Stand has the 1.8-hectare property under a conditional offer for an undisclosed sum. It has a nearly 1200sqm house, private lake, tennis court, and swimming pool.
But the property has a legal covenant dating from 1999 that limits commercial and industrial uses for buildings. Stand has asked a High Court judge to rule that its health camp proposal would not amount to commercial or industrial use.
The charity, which is government-funded, provides care and education to children aged between 5 and 12, ‘‘who are at significant risk of harm to their wellbeing as a consequence of the environment in which they are being raised and their own complex needs’’.
They stay at the charity’s children’s villages for five weeks at a time in groups of about 20.
In the High Court at Wellington, Stand’s lawyer Paul Withnall said the plan was to use the property as if it was a large extended family setting, where children would be reared, cared for and educated.
Although Stand employed staff, its core was not commercial, he said.
Justice Simon France said he understood the merit, worth and value of what Stand did, but his job was to interpret the law, not decide whether it would be a good use for the land.
A group of neighbours opposed Stand’s application, for reasons that included a perceived lack of detail in the proposal.
For some of the neighbours, lawyer John Maassen said the covenant was to protect the residential environment. Commercial did not have to mean for-profit.

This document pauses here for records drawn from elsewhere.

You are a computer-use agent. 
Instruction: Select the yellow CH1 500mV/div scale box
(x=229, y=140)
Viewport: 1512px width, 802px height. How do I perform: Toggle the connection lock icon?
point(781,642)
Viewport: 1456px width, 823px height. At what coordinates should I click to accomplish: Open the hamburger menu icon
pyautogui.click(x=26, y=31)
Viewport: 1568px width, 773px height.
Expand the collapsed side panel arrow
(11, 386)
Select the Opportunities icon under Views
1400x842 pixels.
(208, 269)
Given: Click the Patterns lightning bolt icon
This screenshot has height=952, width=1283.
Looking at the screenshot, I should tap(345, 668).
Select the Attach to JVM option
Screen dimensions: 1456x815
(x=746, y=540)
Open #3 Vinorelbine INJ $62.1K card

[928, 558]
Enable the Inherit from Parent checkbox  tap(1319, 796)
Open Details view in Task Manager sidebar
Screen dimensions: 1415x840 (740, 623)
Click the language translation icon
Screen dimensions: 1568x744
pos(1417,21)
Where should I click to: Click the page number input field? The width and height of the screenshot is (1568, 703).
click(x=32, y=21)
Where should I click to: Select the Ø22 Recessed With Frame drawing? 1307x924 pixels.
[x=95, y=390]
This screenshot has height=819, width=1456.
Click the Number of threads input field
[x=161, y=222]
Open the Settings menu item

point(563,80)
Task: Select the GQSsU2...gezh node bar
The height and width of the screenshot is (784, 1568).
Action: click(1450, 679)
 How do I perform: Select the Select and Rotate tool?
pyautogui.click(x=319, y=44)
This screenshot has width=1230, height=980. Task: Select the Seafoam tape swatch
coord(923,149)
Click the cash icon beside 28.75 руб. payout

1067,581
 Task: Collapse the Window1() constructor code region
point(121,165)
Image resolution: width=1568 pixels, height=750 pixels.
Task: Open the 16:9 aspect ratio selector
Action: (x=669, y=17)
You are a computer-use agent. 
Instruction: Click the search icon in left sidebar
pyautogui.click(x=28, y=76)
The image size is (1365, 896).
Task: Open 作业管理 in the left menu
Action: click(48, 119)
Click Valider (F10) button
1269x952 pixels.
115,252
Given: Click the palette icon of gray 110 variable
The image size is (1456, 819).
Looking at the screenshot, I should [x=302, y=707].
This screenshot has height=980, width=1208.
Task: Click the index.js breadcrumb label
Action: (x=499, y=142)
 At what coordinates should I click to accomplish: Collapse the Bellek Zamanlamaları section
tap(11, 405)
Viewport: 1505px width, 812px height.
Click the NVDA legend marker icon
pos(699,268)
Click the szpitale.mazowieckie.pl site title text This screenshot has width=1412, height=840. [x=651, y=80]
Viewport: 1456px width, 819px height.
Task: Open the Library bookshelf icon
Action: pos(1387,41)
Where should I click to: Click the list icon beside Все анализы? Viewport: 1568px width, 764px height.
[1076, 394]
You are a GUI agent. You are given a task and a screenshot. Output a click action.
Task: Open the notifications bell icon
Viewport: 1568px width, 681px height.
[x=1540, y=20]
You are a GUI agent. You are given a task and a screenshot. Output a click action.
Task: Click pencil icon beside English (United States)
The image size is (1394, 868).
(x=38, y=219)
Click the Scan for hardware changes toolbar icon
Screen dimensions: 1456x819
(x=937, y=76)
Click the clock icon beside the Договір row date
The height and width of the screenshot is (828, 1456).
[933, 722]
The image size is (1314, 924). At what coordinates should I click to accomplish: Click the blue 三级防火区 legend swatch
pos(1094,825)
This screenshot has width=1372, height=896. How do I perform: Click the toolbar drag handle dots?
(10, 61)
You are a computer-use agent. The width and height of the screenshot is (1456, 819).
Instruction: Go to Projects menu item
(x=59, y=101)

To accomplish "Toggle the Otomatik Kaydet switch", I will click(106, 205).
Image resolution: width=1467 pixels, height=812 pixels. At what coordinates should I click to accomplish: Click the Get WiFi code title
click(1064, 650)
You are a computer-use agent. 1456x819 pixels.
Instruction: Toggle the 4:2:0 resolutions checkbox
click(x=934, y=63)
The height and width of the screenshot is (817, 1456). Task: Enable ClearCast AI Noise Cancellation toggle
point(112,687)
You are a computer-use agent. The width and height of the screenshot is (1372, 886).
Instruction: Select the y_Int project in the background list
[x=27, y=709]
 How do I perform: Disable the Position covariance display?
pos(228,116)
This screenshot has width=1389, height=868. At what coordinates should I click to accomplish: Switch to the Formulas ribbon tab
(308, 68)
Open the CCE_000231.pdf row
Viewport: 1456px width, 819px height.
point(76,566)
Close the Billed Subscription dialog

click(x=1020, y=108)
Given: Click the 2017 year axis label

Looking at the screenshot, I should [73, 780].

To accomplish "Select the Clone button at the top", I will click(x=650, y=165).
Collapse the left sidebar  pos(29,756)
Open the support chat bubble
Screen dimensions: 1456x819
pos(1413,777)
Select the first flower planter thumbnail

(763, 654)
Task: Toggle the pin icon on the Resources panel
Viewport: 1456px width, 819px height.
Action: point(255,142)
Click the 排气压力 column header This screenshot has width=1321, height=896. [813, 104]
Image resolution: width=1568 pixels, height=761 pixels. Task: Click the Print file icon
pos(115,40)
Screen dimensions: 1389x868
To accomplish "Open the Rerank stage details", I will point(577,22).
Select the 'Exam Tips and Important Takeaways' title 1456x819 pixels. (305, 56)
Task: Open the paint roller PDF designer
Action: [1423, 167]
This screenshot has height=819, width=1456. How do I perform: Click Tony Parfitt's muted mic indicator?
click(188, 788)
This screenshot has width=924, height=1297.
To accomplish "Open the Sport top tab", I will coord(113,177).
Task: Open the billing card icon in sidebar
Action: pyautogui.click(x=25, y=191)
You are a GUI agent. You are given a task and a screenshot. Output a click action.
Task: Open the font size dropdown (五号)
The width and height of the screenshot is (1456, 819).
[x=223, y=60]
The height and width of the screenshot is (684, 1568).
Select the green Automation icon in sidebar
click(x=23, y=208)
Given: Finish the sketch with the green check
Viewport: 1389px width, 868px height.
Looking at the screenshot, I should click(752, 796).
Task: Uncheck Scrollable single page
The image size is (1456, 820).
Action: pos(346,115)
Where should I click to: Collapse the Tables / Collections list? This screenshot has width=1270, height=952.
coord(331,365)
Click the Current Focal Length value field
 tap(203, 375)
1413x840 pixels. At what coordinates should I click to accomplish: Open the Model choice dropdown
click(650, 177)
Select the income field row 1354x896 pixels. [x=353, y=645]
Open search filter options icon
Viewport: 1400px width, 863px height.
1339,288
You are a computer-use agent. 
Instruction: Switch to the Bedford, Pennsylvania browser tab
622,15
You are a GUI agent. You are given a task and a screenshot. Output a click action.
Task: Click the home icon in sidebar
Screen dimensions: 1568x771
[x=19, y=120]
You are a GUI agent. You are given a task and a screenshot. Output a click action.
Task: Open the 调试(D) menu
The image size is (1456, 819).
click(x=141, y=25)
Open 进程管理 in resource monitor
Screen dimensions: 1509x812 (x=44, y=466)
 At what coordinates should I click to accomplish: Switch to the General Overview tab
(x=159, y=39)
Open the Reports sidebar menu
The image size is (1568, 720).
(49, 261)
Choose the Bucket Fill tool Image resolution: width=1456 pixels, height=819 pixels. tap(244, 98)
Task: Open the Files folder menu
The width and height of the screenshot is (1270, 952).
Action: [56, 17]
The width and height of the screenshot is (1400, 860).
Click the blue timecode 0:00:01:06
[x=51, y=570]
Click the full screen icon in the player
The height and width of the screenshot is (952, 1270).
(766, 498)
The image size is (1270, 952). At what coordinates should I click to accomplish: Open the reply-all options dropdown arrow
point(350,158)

Stand’s plans include a reception, office, and meeting rooms. It involved an intensity of activity that was far more than was allowed under the covenant, with up to 17 of its 40 staff working at one time, Maassen said.
Kapiti Coast District Council said the question in the court case was different to the application for resource consent currently before the council. The meaning of ‘‘commercial’’ was different in the covenant and the council’s District Plan.
The court heard the wording of the covenant was the same for more than 140 properties in the area, although some were zoned residential and others rural.
Stand’s contract to buy the property is conditional on getting the court ruling and resource consent it needs by late August.